3. Pour refuser de délivrer à M. A une carte de séjour en qualité de parent d'enfant français, le préfet de l'Eure a estimé que son comportement constituait une menace à l'ordre public. Il ressort des pièces du dossier que l'intéressé a été condamné le 13 novembre 2020 par le tribunal correctionnel d'Evreux à huit mois d'emprisonnement avec sursis probatoire de deux ans pour violence suivie d'incapacité n'excédant pas huit jours par une personne étant ou ayant été conjoint et pour détention non autorisée de stupéfiants. Toutefois, cette seule circonstance est insuffisante pour considérer que M. A représente une menace à l'ordre public faisant obstacle à la délivrance d'une carte de séjour temporaire. Par suite, M. A est fondé à soutenir que le préfet a entaché la décision attaquée d'une erreur d'appréciation en refusant de lui délivrer une carte de séjour au motif que sa présence constitue une menace pour l'ordre public.
4. Il résulte de ce qui précède, sans qu'il soit besoin d'examiner les autres moyens de la requête, que la décision portant refus de titre de séjour du 29 février 2024 doit être annulée, ainsi que par voie de conséquence, les décisions portant obligation de quitter le territoire français, refusant l'octroi d'un délai de départ volontaire et fixant le pays de destination.
Sur les conclusions aux fins d'injonction et d'astreinte :
5. Au vu du seul motif susceptible de justifier cette annulation, le présent jugement n'implique pas nécessairement qu'il soit enjoint au préfet territorialement compétent de délivrer à M. A un titre de séjour mais seulement de procéder à l'examen de sa demande dans le délai de trois mois à compter de la notification du présent jugement, sans qu'il y ait lieu de prononcer une astreinte.
Sur les frais liés au litige :
6. Dans les circonstances de l'espèce, il y a lieu de mettre à la charge de l'Etat le versement à M. A de la somme de 1 000 euros sur le fondement de l'article L. 761-1 du code de justice administrative.
D E C I D E :
Article 1er : L'arrêté du 29 février 2024 du préfet de l'Eure est annulé.

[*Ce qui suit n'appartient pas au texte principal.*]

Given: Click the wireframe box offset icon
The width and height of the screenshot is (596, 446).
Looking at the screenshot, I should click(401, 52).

Article 2 : Il est enjoint à l'autorité préfectorale territorialement compétente de procéder au réexamen de la demande de M. A dans le délai de trois mois à compter de la notification du présent jugement.

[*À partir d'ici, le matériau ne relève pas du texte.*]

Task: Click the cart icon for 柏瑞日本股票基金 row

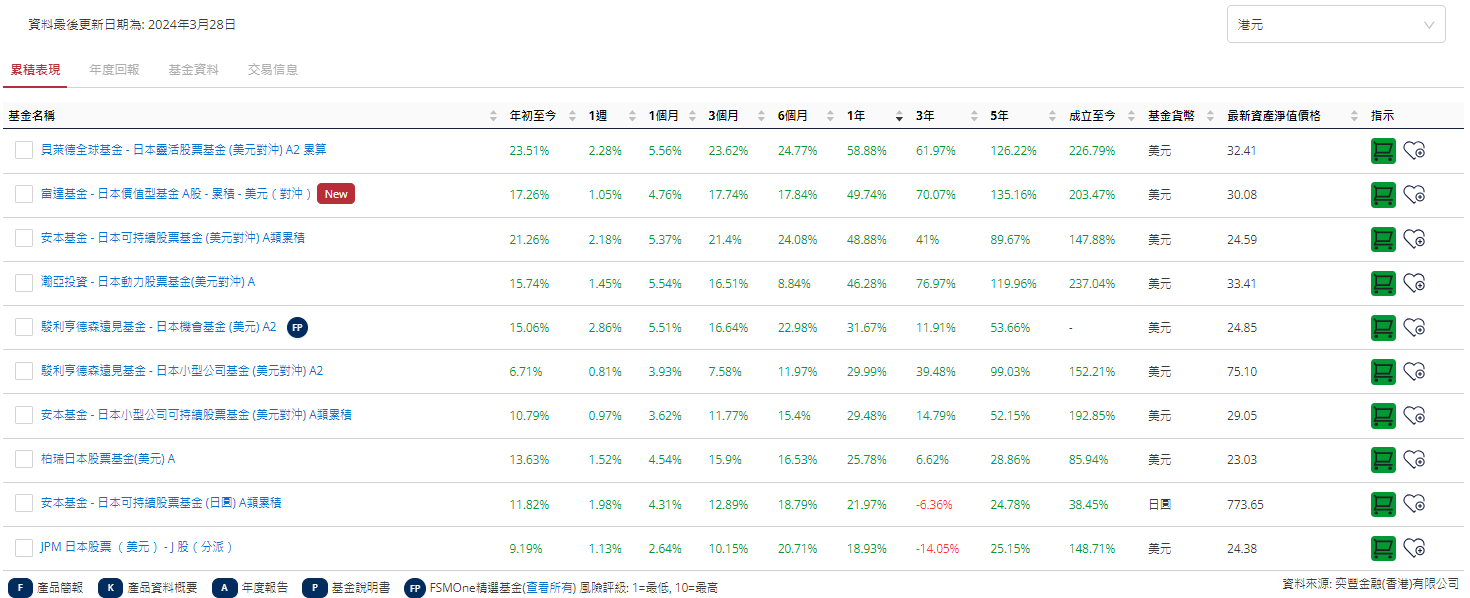Action: [x=1383, y=459]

Article 3 : L'Etat versera à M. A la somme de 1 000 euros au titre de l'article L. 761-1 du code de justice administrative.
Article 4 : Le surplus des conclusions de la requête est rejeté.
Article 5 : Le présent jugement sera notifié à M. B A et au préfet de l'Eure.
Délibéré après l'audience du 6 septembre 2024, à laquelle siégeaient :
- Mme Van Muylder, présidente,
- M. Cotraud, premier conseiller,
- Mme Favre, conseillère.
Rendu public par mise à disposition au greffe le 20 septembre 2024.
La rapporteure,
L. FAVRE
La présidente,
C. VAN MUYLDER
Le greffier,
J.-L. MICHEL
La République mande et ordonne au préfet de l'Eure en ce qui le concerne, ou à tous commissaires de justice à ce requis en ce qui concerne les voies de droit commun contre les parties privées, de pourvoir à l'exécution de la présente décision.